-- SOURCE start --

Tag Archives: Eurozone

The Euro does not need a federal superstate to prosper

The Euro crisis is in one of its quiet phases. But few are foolish enough to think that its future is now secure. It is often said that the currency is destined to fail because of a fundamental economic law which means that you cannot operate a successful currency without the full authority and resources of a state behind it. The Euro needs to the apparatus of a federal superstate to survive, it is said. One Tory MP even suggested that the Euro’s promoters were committing fraud to suggest otherwise. But, for all that many in Brussels want it, establishing such a superstate is not politically feasible. And yet it is possible to see emerging the institutional architecture that will allow the Euro to survive and prosper without it. It’s a hard road, but there are enough benefits for the currency’s members to persist with it.

There are four key elements to the architecture. The first is an obvious one: a powerful European Central Bank (ECB), able to do what it takes to ride out the various crises that financial markets will throw at the system. The current ECB has proved up to the task, albeit by pushing at the boundaries of its formal powers, for example by buying the debt of member governments on the secondary market. Confidence that it can handle future crises is growing, adding to the overall stability of the system. And yet this power has its limits; it cannot transfer taxpayer funds from one country to another (referred to as “fiscal transfers” by economists), in the way a federal government could. The Euro has to find a way of existing without the sort of massive fiscal transfers that you see in the United States, for example.

In its place is the second element: provisions for states to default on their debts. This has been resisted tooth and nail by Euro federalists, but at long last it has been implemented for Greece. Alongside this, a crisis infrastructure is emerging, including crisis funds to support governments that are in the process of restructuring their obligations. This whole process needs to go further: publicly held government debt, e.g. that bought by the ECB, needs to be included, for example. Greece will surely need another restructure. But we are seeing the different nations’ bond prices reflecting the risk of default, and this imposes a discipline on government finances. And no government will want to follow the humiliating path of Greece into default, if they can help it.

-- SOURCE end --
-- RECORD LIST start --

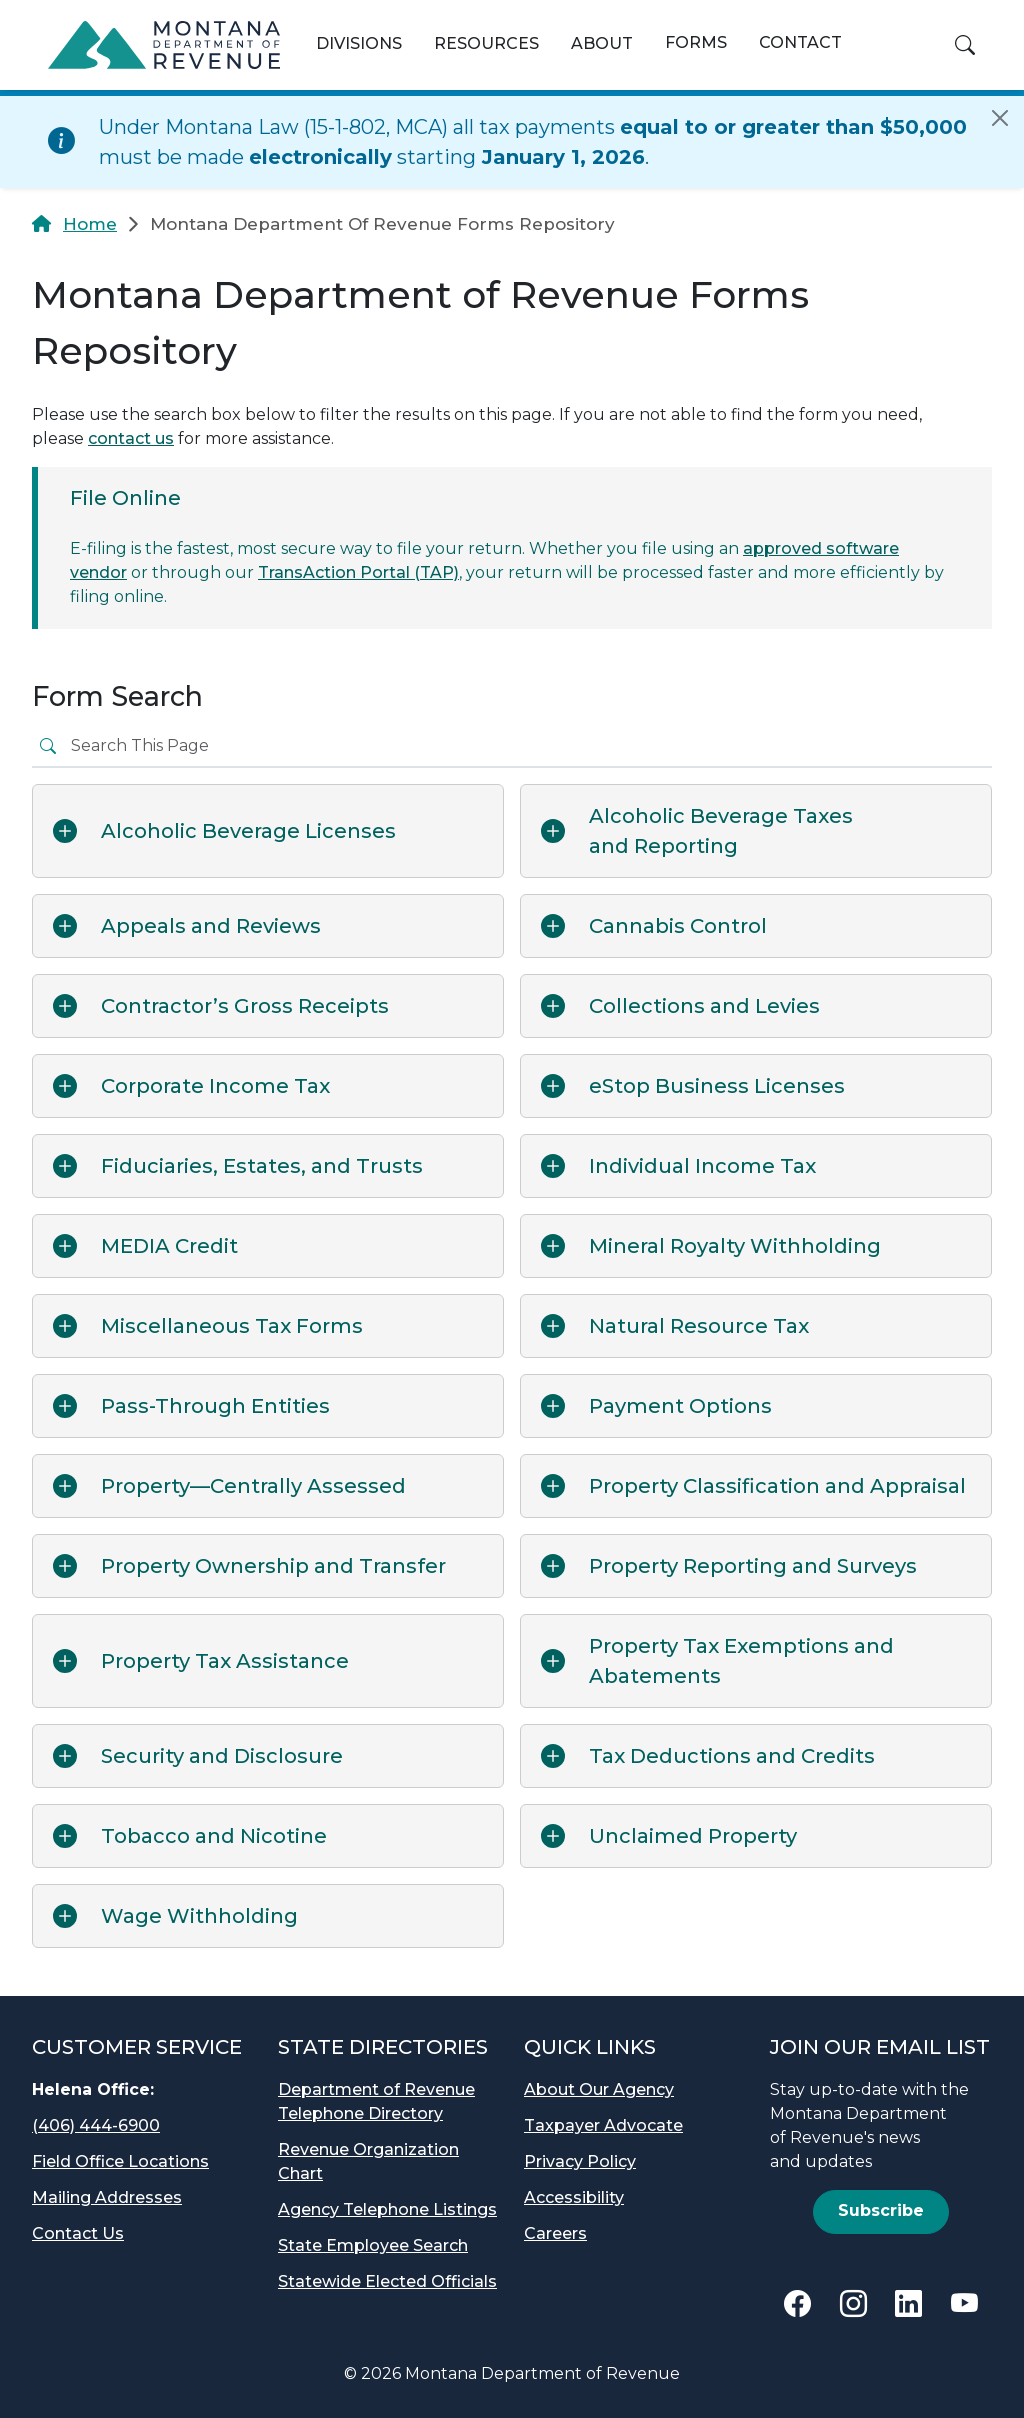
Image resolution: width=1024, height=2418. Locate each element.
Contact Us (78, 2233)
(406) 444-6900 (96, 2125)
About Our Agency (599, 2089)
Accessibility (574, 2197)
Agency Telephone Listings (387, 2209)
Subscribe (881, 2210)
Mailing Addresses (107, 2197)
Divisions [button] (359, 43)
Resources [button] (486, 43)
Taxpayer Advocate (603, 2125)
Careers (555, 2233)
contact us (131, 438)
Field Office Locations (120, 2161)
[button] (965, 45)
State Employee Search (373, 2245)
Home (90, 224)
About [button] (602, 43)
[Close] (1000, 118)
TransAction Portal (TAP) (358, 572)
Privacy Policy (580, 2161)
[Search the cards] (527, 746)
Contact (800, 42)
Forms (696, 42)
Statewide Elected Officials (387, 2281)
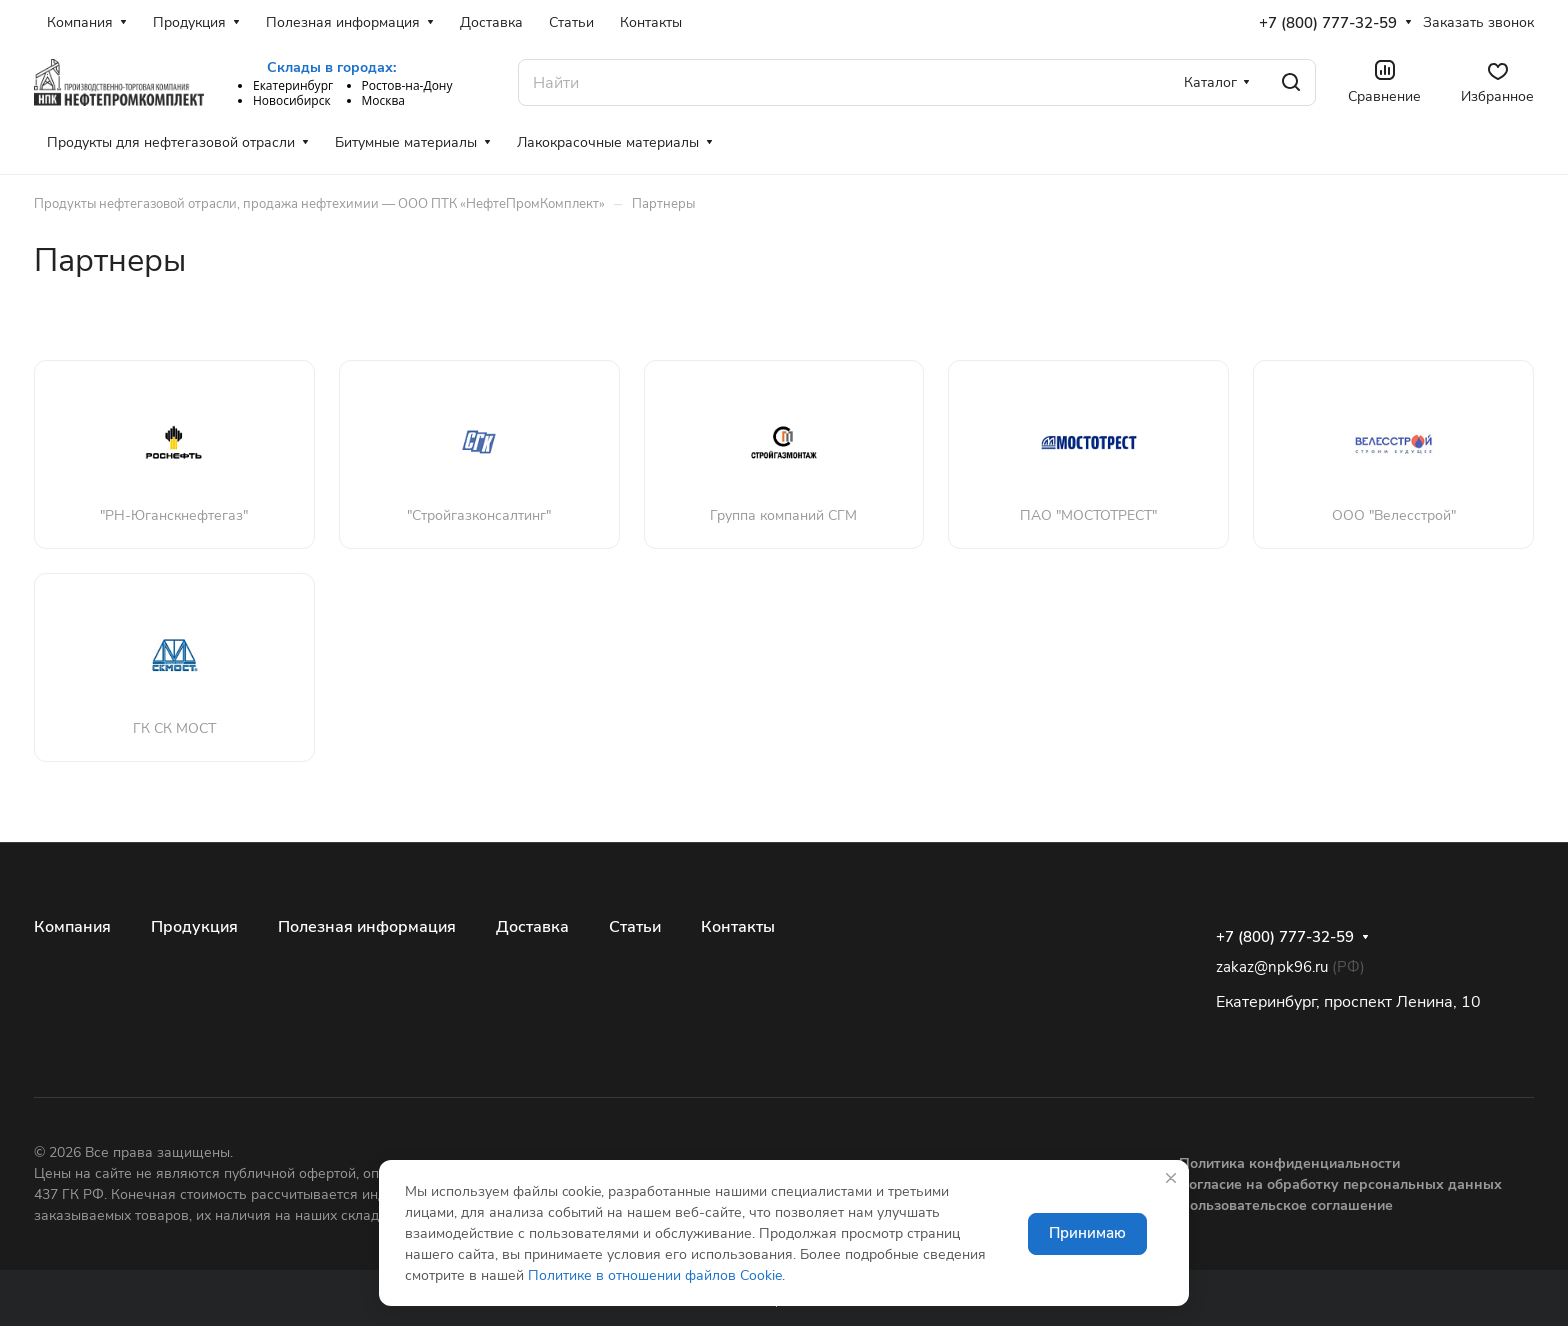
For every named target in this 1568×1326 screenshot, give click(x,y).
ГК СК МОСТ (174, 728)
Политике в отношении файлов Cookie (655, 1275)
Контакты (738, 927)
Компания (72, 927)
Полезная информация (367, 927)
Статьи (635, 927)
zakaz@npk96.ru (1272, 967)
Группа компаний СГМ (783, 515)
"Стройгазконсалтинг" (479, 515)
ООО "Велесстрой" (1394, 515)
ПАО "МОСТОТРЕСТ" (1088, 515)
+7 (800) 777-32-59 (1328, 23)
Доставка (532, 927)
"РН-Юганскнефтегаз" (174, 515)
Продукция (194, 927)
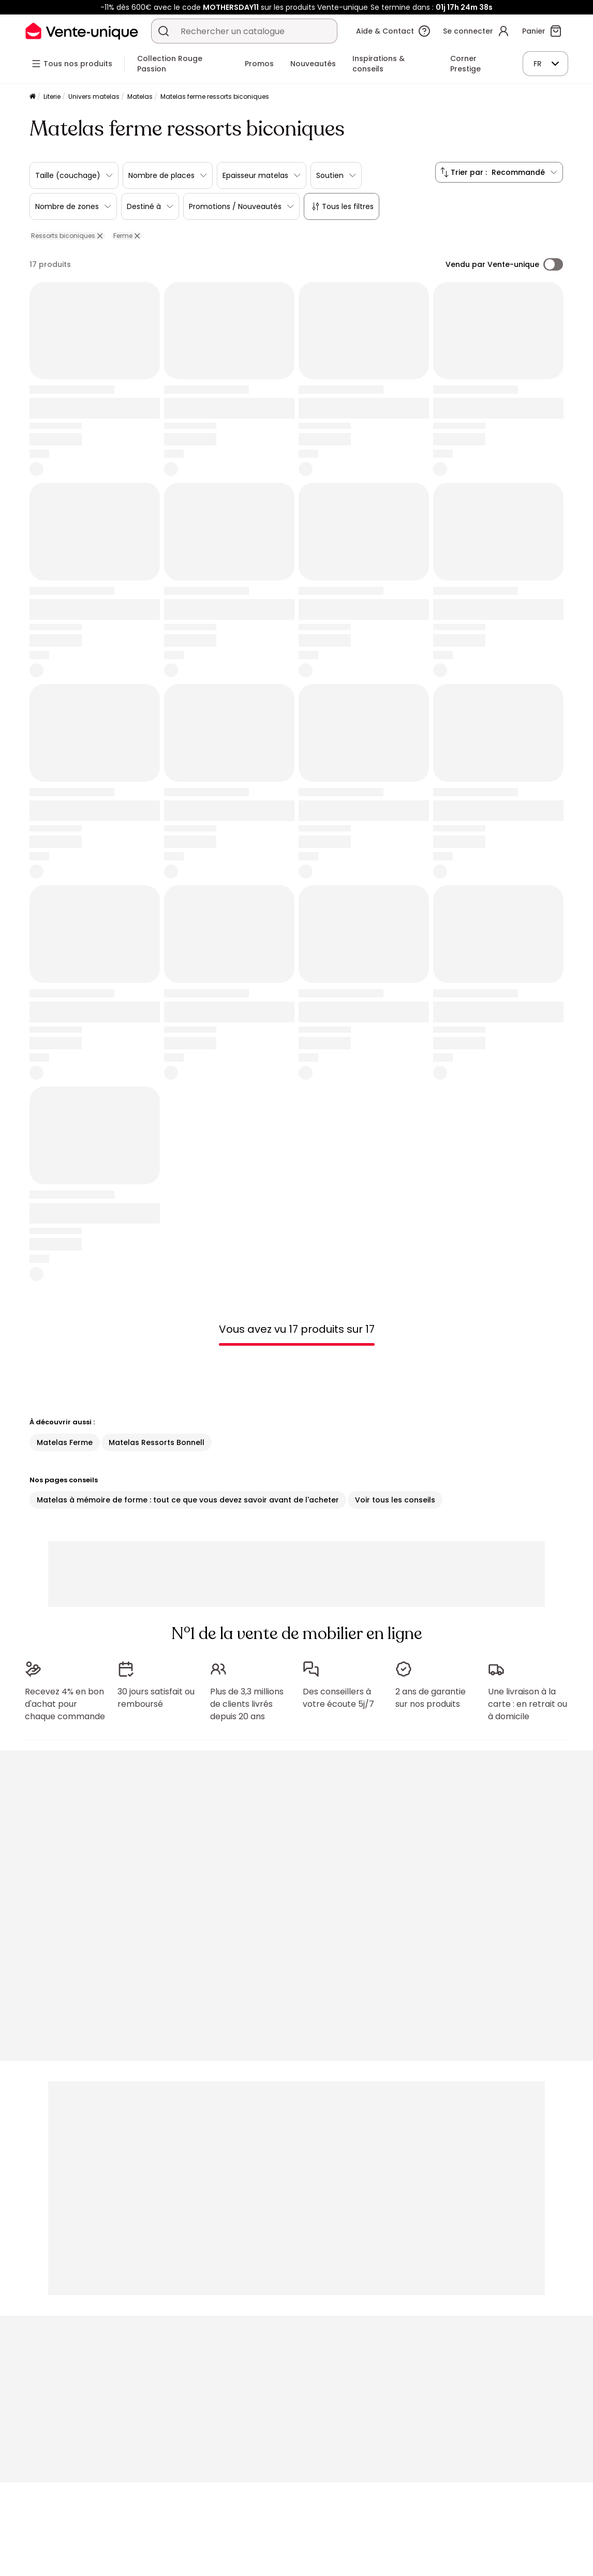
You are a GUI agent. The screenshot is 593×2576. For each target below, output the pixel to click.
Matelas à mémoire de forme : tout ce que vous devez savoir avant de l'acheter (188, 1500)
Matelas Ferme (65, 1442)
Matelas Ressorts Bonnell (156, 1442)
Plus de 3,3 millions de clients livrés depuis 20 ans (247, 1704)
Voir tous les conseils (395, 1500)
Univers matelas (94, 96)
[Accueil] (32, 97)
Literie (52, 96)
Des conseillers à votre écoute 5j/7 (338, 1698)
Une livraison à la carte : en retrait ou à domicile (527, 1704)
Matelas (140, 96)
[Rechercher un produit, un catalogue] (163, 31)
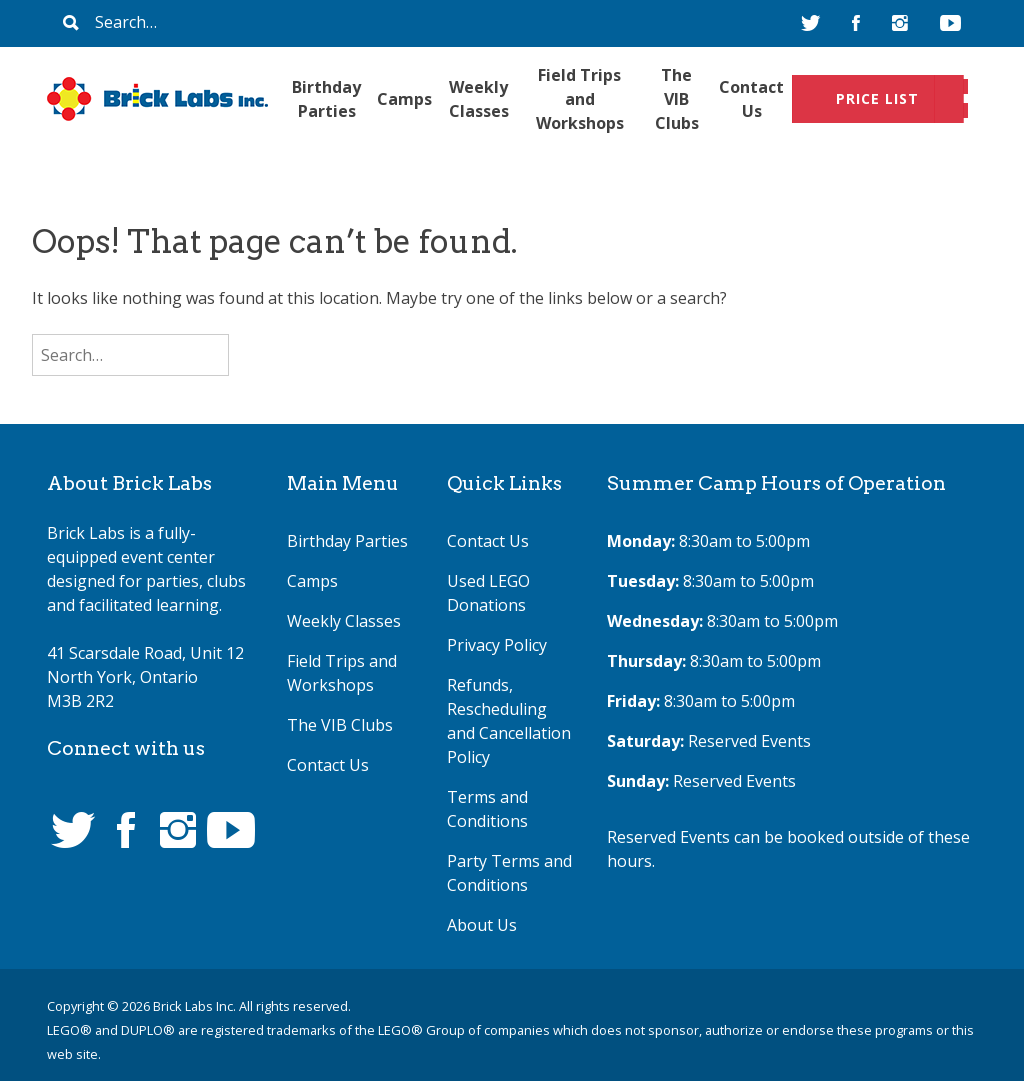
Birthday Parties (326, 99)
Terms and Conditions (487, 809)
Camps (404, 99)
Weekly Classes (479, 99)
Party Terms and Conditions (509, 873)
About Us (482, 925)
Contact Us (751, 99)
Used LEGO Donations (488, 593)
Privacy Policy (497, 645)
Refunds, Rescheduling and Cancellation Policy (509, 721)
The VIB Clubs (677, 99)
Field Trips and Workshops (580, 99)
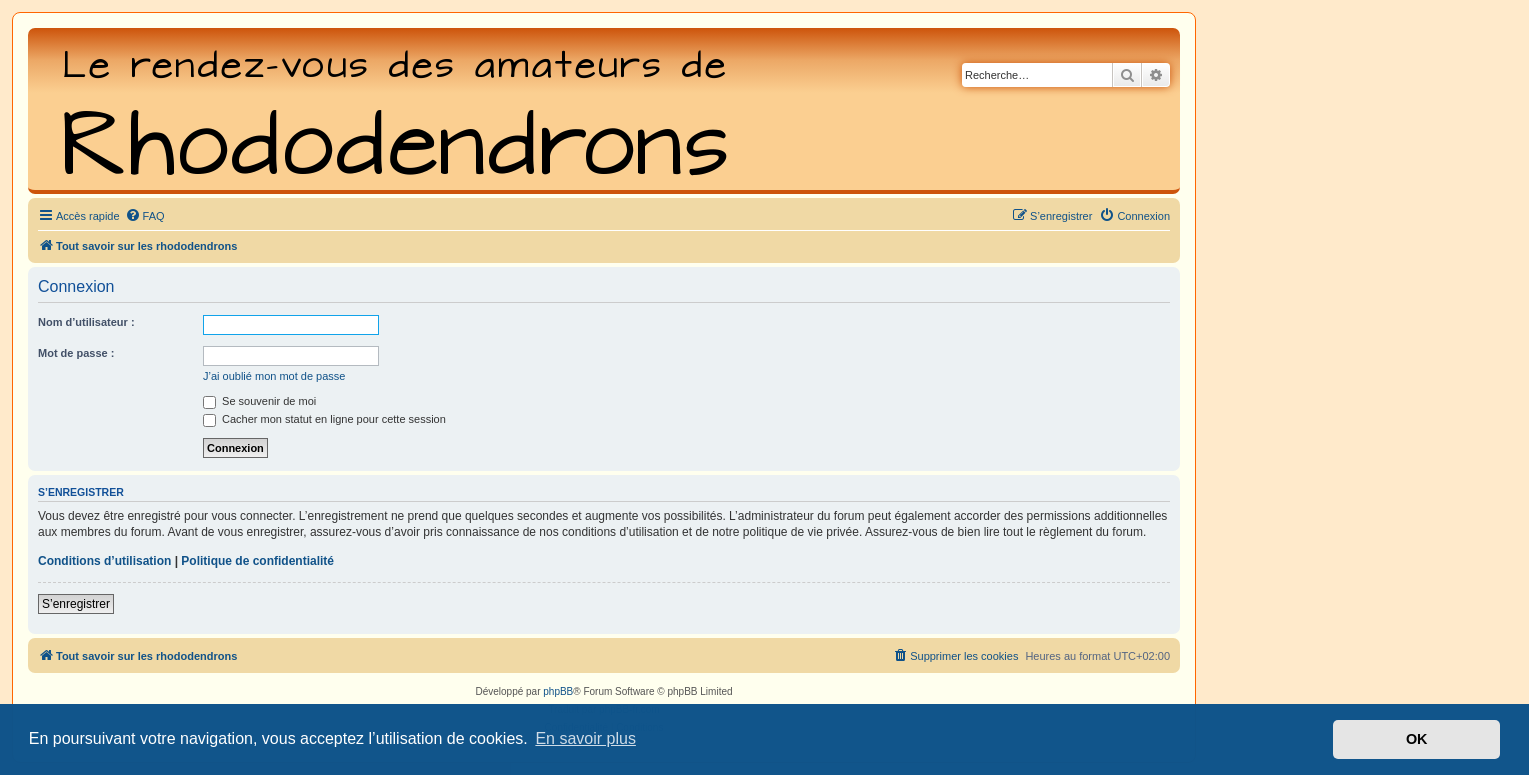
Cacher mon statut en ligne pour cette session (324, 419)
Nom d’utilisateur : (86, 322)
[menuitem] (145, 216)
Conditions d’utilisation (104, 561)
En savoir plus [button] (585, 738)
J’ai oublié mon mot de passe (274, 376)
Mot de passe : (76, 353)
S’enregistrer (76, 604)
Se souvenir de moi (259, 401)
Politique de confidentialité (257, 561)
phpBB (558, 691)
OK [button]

-- RECORD LIST end --

**TASKS TO PERFORM:**
(1) Name every country or city that the Euro article mentions.
(2) Please reproduce the stretch of the Euro article from "There are four" through "States, for example." word for word.
(3) Write the next part of the Euro article, picking up after its final sentence.
Nothing in the rows matters for what comes next.

**ANSWERS TO THE EXERCISES:**
(1) Brussels, Greece, United States

(2)
There are four key elements to the architecture. The first is an obvious one: a powerful European Central Bank (ECB), able to do what it takes to ride out the various crises that financial markets will throw at the system. The current ECB has proved up to the task, albeit by pushing at the boundaries of its formal powers, for example by buying the debt of member governments on the secondary market. Confidence that it can handle future crises is growing, adding to the overall stability of the system. And yet this power has its limits; it cannot transfer taxpayer funds from one country to another (referred to as “fiscal transfers” by economists), in the way a federal government could. The Euro has to find a way of existing without the sort of massive fiscal transfers that you see in the United States, for example.

(3)
There remains the problem of managing the banking system, which is very much run along national lines. While Greece got into trouble because of a profligate government, Ireland, Spain and Cyprus were brought down by banking crises. At first the response to a banking crisis was for governments to underwrite all banks’ creditors in order to restore confidence. Many applauded the Irish government when they did this early in the crisis; but it is a terrible idea, transferring liabilities from various people who should have known better to taxpayers who could ill afford it. Therefore the third element of the new architecture is to force bank creditors to pay, or at least contribute to, bailing out bust banks, referred to as “bailing in”. This solution was put in place for Cyprus, and hopefully will be the pattern in future. Of course it remains possible for financially strong governments, like Germany’s, to stand behind their own banks – but this should be discouraged. It is essential for discipline to be brought back into banking, and the system whereby bankers keep the profits and pass losses on to taxpayers has to be terminated.

But this approach is undeniably destabilising; it adds to the risk of bank runs. The obvious solution to this is to establish a Europe wide deposit insurance scheme, just as America has its federal scheme. Initially European governments seemed to favour this, but as they grew to understand its full implications, possible taxpayer transfers between states and increased central regulation, they have backed off. This has left us with the fourth and final element of the new architecture: emergency capital controls. This has been implemented for Cyprus, where depositors at Cyprus banks are suffering severe limits to their ability to move money out. It is an ugly process, and represents a big step bank from the integrated ideal of the Euro. The third and fourth elements in particular mean that a Euro held in a German bank is worth more than one held in a Portuguese one, say. But this is better than the alternatives, which attempt to wish financial risks away into an anonymous federal centre.

I believe that these four elements can evolve into a system that will give the Euro long lasting stability, and a better distribution of risk than a federal system would. We must remember that systems of human relations are only in a small part dependent of formal laws and powers, and much more based on expectations of how people should and will behave. This is how the management of the Euro is evolving. In the early days those expectations were wholly unrealistic, and ultimately required some kind of federal system to underwrite them. Now that we know this cannot be, new expectations are evolving. This is a bit like the way the British constitution and Common Law develops.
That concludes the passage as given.